The Gatekeepers
- Author: Jacques Steinberg
- Cover artist: William Mercer
- Language: English
- Genre: nonfiction, journalism
- Publisher: Penguin Group
- Publication date: 2002
- Publication place: United States
- Media type: Print (hardcover)
- Pages: 292 p.
- ISBN: 0-670-03135-6
- OCLC: 49283806
- Dewey Decimal: 378.1/61 21
- LC Class: LB2351.2 .S72 2002

= The Gatekeepers (book) =

The Gatekeepers: Inside the Admissions Process of a Premier College is a 2002 nonfiction book, written by education reporter Jacques Steinberg, that examines the inner workings of the admissions committee at Wesleyan University. The book expands upon a series of articles Steinberg wrote in The New York Times. Steinberg follows six college applicants through the admissions process. The book covers issues such as affirmative action, recruiting, standardized testing and the significance of the SATs.

==Reception==
The Gatekeepers was a New York Times bestseller.

The Harvard Education Review considered that it would offer little help to parents trying to get their children into colleges.

Beth Provinse, in the Journal of College Admissions, criticized Steinberg for focusing on one school, which she said did not reflect "the current realities of college admission." She argued that in contrast to Wesleyan's admissions practices, many colleges emphasize a numbers approach in evaluating a candidate.
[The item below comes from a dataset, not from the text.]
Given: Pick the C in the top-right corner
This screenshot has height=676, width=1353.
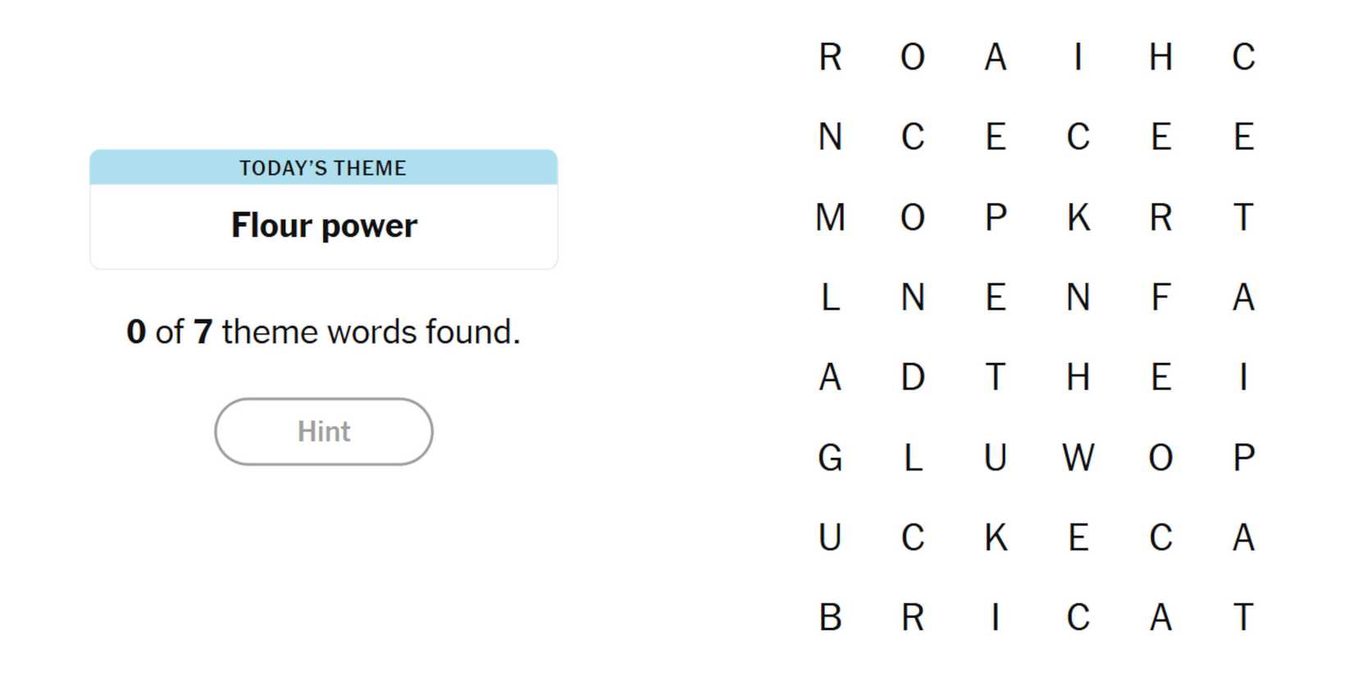Looking at the screenshot, I should click(x=1243, y=57).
She cited the University of Michigan's highly publicized point system as an example.

Publishers Weekly reckoned it would not be of interest to students, but parents might buy it.

Shannon Bloomstran of The Book Reporter, said it was a "fascinating peek behind the curtain" and said that before reading she "really had no idea of the extent of agony and debate that takes place in the admissions offices of these highly selective schools."

Edward B. Fiske, editor of the highly popular Fiske Guide to Colleges, praised Steinberg for reporting on a "distinctly American rite of passage".

John Bundris of the Christian Science Monitor described The Gatekeepers as a "fitting denouement after the college applications are in the mail - for parent and student alike".